Source data ::

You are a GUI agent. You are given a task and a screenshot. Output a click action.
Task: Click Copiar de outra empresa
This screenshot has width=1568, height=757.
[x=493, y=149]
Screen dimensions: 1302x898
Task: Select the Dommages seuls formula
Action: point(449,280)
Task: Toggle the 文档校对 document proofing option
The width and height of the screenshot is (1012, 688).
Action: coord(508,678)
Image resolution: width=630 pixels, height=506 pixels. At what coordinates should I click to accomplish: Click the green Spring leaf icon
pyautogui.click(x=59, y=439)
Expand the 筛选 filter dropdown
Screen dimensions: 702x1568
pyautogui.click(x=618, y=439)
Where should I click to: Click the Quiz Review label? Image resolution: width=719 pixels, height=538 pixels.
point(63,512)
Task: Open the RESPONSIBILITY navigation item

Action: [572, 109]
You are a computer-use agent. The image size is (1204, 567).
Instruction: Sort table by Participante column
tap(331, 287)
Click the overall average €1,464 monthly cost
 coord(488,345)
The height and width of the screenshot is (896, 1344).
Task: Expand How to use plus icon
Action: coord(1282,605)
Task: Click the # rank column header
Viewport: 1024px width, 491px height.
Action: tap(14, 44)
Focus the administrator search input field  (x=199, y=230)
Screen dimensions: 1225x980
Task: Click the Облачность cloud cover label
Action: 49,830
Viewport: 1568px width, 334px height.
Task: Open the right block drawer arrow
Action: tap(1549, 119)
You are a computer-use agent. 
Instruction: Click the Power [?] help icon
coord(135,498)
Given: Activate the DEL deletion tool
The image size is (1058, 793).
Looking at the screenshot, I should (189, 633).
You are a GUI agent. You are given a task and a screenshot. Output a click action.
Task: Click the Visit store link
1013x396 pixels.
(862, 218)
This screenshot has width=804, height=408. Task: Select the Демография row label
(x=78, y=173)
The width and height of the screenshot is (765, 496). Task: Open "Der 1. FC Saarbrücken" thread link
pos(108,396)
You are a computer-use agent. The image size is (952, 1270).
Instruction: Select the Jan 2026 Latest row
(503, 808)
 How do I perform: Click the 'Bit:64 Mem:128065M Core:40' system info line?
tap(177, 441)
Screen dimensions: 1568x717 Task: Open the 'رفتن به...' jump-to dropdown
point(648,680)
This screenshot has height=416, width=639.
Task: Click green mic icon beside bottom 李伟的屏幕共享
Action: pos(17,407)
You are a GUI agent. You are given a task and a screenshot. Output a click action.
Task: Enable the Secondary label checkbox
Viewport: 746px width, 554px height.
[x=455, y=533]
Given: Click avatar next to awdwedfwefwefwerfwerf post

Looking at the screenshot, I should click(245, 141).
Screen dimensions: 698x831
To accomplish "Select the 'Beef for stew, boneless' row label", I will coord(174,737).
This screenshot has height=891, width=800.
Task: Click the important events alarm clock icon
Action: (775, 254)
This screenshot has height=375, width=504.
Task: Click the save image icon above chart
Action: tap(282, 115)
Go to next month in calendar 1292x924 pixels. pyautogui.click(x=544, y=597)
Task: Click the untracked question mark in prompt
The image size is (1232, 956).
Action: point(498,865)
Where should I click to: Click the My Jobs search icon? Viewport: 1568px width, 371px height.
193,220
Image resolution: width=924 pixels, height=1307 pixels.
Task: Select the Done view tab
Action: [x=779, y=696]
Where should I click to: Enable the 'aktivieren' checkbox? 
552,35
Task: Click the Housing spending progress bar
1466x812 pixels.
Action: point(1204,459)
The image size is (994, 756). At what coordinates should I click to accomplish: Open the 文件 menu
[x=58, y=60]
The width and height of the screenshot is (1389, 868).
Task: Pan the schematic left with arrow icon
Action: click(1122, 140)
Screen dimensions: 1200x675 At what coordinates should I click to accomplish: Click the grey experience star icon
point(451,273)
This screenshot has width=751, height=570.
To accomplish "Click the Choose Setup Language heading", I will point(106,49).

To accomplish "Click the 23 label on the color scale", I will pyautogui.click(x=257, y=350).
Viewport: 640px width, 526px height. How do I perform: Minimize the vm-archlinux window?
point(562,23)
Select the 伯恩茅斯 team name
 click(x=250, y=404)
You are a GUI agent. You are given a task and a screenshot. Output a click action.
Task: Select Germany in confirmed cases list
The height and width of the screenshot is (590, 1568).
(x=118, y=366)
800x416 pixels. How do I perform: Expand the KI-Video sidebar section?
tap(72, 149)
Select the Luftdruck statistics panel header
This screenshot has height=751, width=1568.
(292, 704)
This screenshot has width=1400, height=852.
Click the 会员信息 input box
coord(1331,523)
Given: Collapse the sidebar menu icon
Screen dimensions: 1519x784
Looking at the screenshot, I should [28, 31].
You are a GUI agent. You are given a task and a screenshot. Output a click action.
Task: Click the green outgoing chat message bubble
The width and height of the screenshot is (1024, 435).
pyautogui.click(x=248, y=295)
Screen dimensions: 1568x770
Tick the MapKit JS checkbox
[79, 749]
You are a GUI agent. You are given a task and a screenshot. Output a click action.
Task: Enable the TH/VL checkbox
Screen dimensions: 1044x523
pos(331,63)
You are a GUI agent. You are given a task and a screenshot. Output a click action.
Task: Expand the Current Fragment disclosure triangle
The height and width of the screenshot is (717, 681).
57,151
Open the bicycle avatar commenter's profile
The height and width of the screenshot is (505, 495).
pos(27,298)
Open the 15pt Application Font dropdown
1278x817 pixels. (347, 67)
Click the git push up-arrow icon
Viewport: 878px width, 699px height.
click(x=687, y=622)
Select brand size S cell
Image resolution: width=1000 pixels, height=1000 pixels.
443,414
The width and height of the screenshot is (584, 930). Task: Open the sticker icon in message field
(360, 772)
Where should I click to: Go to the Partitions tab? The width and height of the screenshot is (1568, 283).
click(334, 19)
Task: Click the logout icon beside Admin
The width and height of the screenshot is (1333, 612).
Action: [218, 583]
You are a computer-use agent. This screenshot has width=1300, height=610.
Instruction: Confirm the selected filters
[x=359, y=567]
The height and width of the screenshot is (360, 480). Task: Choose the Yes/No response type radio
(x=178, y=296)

Problem details ::
All entries are to be output exactly as they stand.

Problem solution ::
You are a GUI agent. You are given a task and a screenshot. Output a click action.
Task: Click Copiar de outra empresa
This screenshot has width=1568, height=757.
[x=493, y=149]
Screen dimensions: 1302x898
Task: Select the Dommages seuls formula
Action: point(449,280)
Task: Toggle the 文档校对 document proofing option
The width and height of the screenshot is (1012, 688).
Action: coord(508,678)
Image resolution: width=630 pixels, height=506 pixels. At what coordinates should I click to accomplish: Click the green Spring leaf icon
pyautogui.click(x=59, y=439)
Expand the 筛选 filter dropdown
Screen dimensions: 702x1568
pyautogui.click(x=618, y=439)
Where should I click to: Click the Quiz Review label? Image resolution: width=719 pixels, height=538 pixels.
point(63,512)
Task: Open the RESPONSIBILITY navigation item

Action: [572, 109]
You are a computer-use agent. The image size is (1204, 567).
Instruction: Sort table by Participante column
tap(331, 287)
Click the overall average €1,464 monthly cost
 coord(488,345)
The height and width of the screenshot is (896, 1344).
Task: Expand How to use plus icon
Action: coord(1282,605)
Task: Click the # rank column header
Viewport: 1024px width, 491px height.
Action: tap(14, 44)
Focus the administrator search input field  (x=199, y=230)
Screen dimensions: 1225x980
Task: Click the Облачность cloud cover label
Action: 49,830
Viewport: 1568px width, 334px height.
Task: Open the right block drawer arrow
Action: tap(1549, 119)
You are a computer-use agent. 
Instruction: Click the Power [?] help icon
coord(135,498)
Given: Activate the DEL deletion tool
The image size is (1058, 793).
Looking at the screenshot, I should (189, 633).
You are a GUI agent. You are given a task and a screenshot. Output a click action.
Task: Click the Visit store link
1013x396 pixels.
(862, 218)
This screenshot has width=804, height=408. Task: Select the Демография row label
(x=78, y=173)
The width and height of the screenshot is (765, 496). Task: Open "Der 1. FC Saarbrücken" thread link
pos(108,396)
You are a computer-use agent. The image size is (952, 1270).
Instruction: Select the Jan 2026 Latest row
(503, 808)
 How do I perform: Click the 'Bit:64 Mem:128065M Core:40' system info line?
tap(177, 441)
Screen dimensions: 1568x717 Task: Open the 'رفتن به...' jump-to dropdown
point(648,680)
This screenshot has height=416, width=639.
Task: Click green mic icon beside bottom 李伟的屏幕共享
Action: pos(17,407)
You are a GUI agent. You are given a task and a screenshot. Output a click action.
Task: Enable the Secondary label checkbox
Viewport: 746px width, 554px height.
[x=455, y=533]
Given: Click avatar next to awdwedfwefwefwerfwerf post

Looking at the screenshot, I should click(245, 141).
Screen dimensions: 698x831
To accomplish "Select the 'Beef for stew, boneless' row label", I will coord(174,737).
This screenshot has height=891, width=800.
Task: Click the important events alarm clock icon
Action: (775, 254)
This screenshot has height=375, width=504.
Task: Click the save image icon above chart
Action: tap(282, 115)
Go to next month in calendar 1292x924 pixels. pyautogui.click(x=544, y=597)
Task: Click the untracked question mark in prompt
The image size is (1232, 956).
Action: point(498,865)
Where should I click to: Click the My Jobs search icon? Viewport: 1568px width, 371px height.
193,220
Image resolution: width=924 pixels, height=1307 pixels.
Task: Select the Done view tab
Action: [x=779, y=696]
Where should I click to: Enable the 'aktivieren' checkbox? 
552,35
Task: Click the Housing spending progress bar
1466x812 pixels.
Action: point(1204,459)
The image size is (994, 756). At what coordinates should I click to accomplish: Open the 文件 menu
[x=58, y=60]
The width and height of the screenshot is (1389, 868).
Task: Pan the schematic left with arrow icon
Action: click(1122, 140)
Screen dimensions: 1200x675 At what coordinates should I click to accomplish: Click the grey experience star icon
point(451,273)
This screenshot has width=751, height=570.
To accomplish "Click the Choose Setup Language heading", I will point(106,49).

To accomplish "Click the 23 label on the color scale", I will pyautogui.click(x=257, y=350).
Viewport: 640px width, 526px height. How do I perform: Minimize the vm-archlinux window?
point(562,23)
Select the 伯恩茅斯 team name
 click(x=250, y=404)
You are a GUI agent. You are given a task and a screenshot. Output a click action.
Task: Select Germany in confirmed cases list
The height and width of the screenshot is (590, 1568).
(x=118, y=366)
800x416 pixels. How do I perform: Expand the KI-Video sidebar section?
tap(72, 149)
Select the Luftdruck statistics panel header
This screenshot has height=751, width=1568.
(292, 704)
This screenshot has width=1400, height=852.
Click the 会员信息 input box
coord(1331,523)
Given: Collapse the sidebar menu icon
Screen dimensions: 1519x784
Looking at the screenshot, I should [28, 31].
You are a GUI agent. You are given a task and a screenshot. Output a click action.
Task: Click the green outgoing chat message bubble
The width and height of the screenshot is (1024, 435).
pyautogui.click(x=248, y=295)
Screen dimensions: 1568x770
Tick the MapKit JS checkbox
[79, 749]
You are a GUI agent. You are given a task and a screenshot. Output a click action.
Task: Enable the TH/VL checkbox
Screen dimensions: 1044x523
pos(331,63)
You are a GUI agent. You are given a task and a screenshot. Output a click action.
Task: Expand the Current Fragment disclosure triangle
The height and width of the screenshot is (717, 681).
57,151
Open the bicycle avatar commenter's profile
The height and width of the screenshot is (505, 495).
pos(27,298)
Open the 15pt Application Font dropdown
1278x817 pixels. (347, 67)
Click the git push up-arrow icon
Viewport: 878px width, 699px height.
click(x=687, y=622)
Select brand size S cell
Image resolution: width=1000 pixels, height=1000 pixels.
443,414
The width and height of the screenshot is (584, 930). Task: Open the sticker icon in message field
(360, 772)
Where should I click to: Go to the Partitions tab? The width and height of the screenshot is (1568, 283).
click(334, 19)
Task: Click the logout icon beside Admin
The width and height of the screenshot is (1333, 612).
Action: [218, 583]
You are a computer-use agent. This screenshot has width=1300, height=610.
Instruction: Confirm the selected filters
[x=359, y=567]
The height and width of the screenshot is (360, 480). Task: Choose the Yes/No response type radio
(x=178, y=296)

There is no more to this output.